Deze drie factoren moeten in de opvoeding allemaal op hetzelfde gericht zijn en dezelfde kant op gaan, wil de opvoeding slagen. In de opvoeding moet de opvoeder ook wel een beetje geluk hebben om te slagen in de opvoeding, hij/zij moet zo verstandig mogelijk te werk gaan
Rousseau is minder optimistisch over opvoeding dan Locke. Maar, indien de natuur voor enig geluk zorgt, hecht Rousseau op kenmerkend Verlichte wijze aan de eigen ontwikkelingsmogelijkheden van het kind en hamert hij op het optimaal ontwikkelen van het vermogen tot redelijk en deugdzaam handelen van het kind.
Pestalozzi
Pestalozzi is voor ons met name belangrijk geworden, omdat belangrijke pedagogen, zoals Herbart en Fröbel, zijn werk grondig bestudeerd hebben. Pestalozzi past echter niet echt in dat rijtje thuis. Hij is beter te vergelijken met Comenius. Dit komt omdat Pestalozzi een praktische experimentator was op het punt van onderwijs en wel voor het volkskind en met de volksschool. Hij werkte niet als privé-onderwijzer zoals de rest, maar werkte meer in de praktijk. Pestalozzi ontwikkelde daarbij twee didactische principes in het onderwijs:
‘De aanschouwelijkheid’, dit betekende dat alles wat in school aan kinderen werd geleerd, verbonden moest worden met eigen ervaringen van het kind. Dit zou ervoor moeten zorgen dat het kind de informatie eerder zou oppikken.
Hierbij wilde hij gebruik maken van het tweede principe ‘hoofd, hart en handen’, dit wilde duidelijk maken dat onderwijs niet alleen op ‘leren denken’ gericht hoefde te zijn, maar op meerdere kanten van de ontwikkeling van een kind.
Om zijn visie te verduidelijken schreef hij enkele boeken. Pestalozzi is door zijn ‘aanschouwelijkheidprincipe’ een inspiratiebron geweest voor veel pedagogen, omdat het een vorm van schoolvernieuwing betrof.
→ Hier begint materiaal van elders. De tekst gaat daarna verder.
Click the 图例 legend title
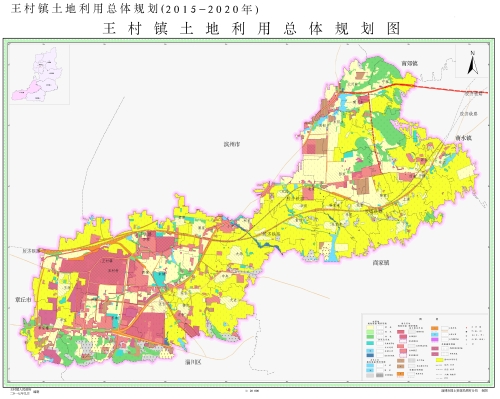This screenshot has height=399, width=500. point(429,319)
Anderzijds was hij een informatiebron voor de liefdevolle aandacht die een kind hoort te krijgen, door zijn ‘hoofd, hart en handen’ principe.
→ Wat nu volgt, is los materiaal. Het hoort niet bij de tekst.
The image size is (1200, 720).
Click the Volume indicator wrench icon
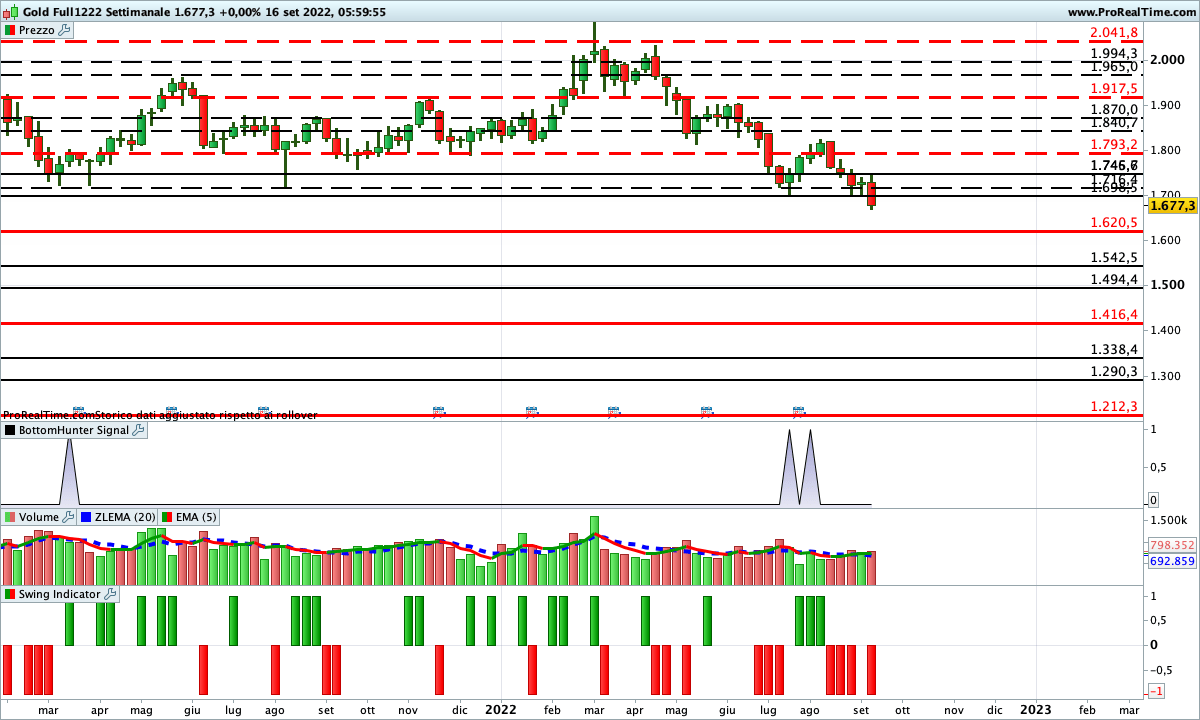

Het leerstofjaarklassensysteem
In de maatschappij tot Nut van ’t Algemeen verenigden zich de Nederlandse erfgenamen van de Verlichting geïnspireerde heren uit de bovenste laag van de middenklasse, zonder directe politieke macht. Het Nut kwam met een nieuw beschavingsideaal, dat meer inclusief was dan dat van het humanisme. Volgens het Nut vereisten de beschaving en de nationale welvaart de algemene ontwikkeling van de deugd en de spreiding van kennis onder alle burgers. Volksopvoeding was dus van groot belang. Dit was echter wel ter handhaving van de standenmaatschappij. Er was sprake van een negatieve beeldvorming van de adel, maar ook van de armen. Er was ook een nationale schoolinspectie. De vorm, maar ook de inhoud van de nieuwe school moest veralgemeend worden. In alle scholen zou daardoor dezelfde leerwijzen worden toegepast en dezelfde boeken worden gebruikt. Klassikaal onderwijs werd daarbij aanbevolen. Dit betekende dat alle leerlingen niet alleen hetzelfde leerprogramma moesten doorlopen, maar ze dienden er ook gelijktijdig en op dezelfde manier mee geconfronteerd te worden. Daarom moesten kinderen verdeeld worden in drie groepen, niet naar gelang leeftijd, maar op basis van hun vorderingen. Per klas werd dan op dezelfde manier en uit dezelfde boeken lesgegeven. Klassikaal onderwijs zorgde voor meer aandacht tegenover de individuele leerling en de vorderingen van het individu. Het leesonderwijs moest worden verbeterd en er werd gepleit voor de invoering van een humaan stelsel van straffen en belonen.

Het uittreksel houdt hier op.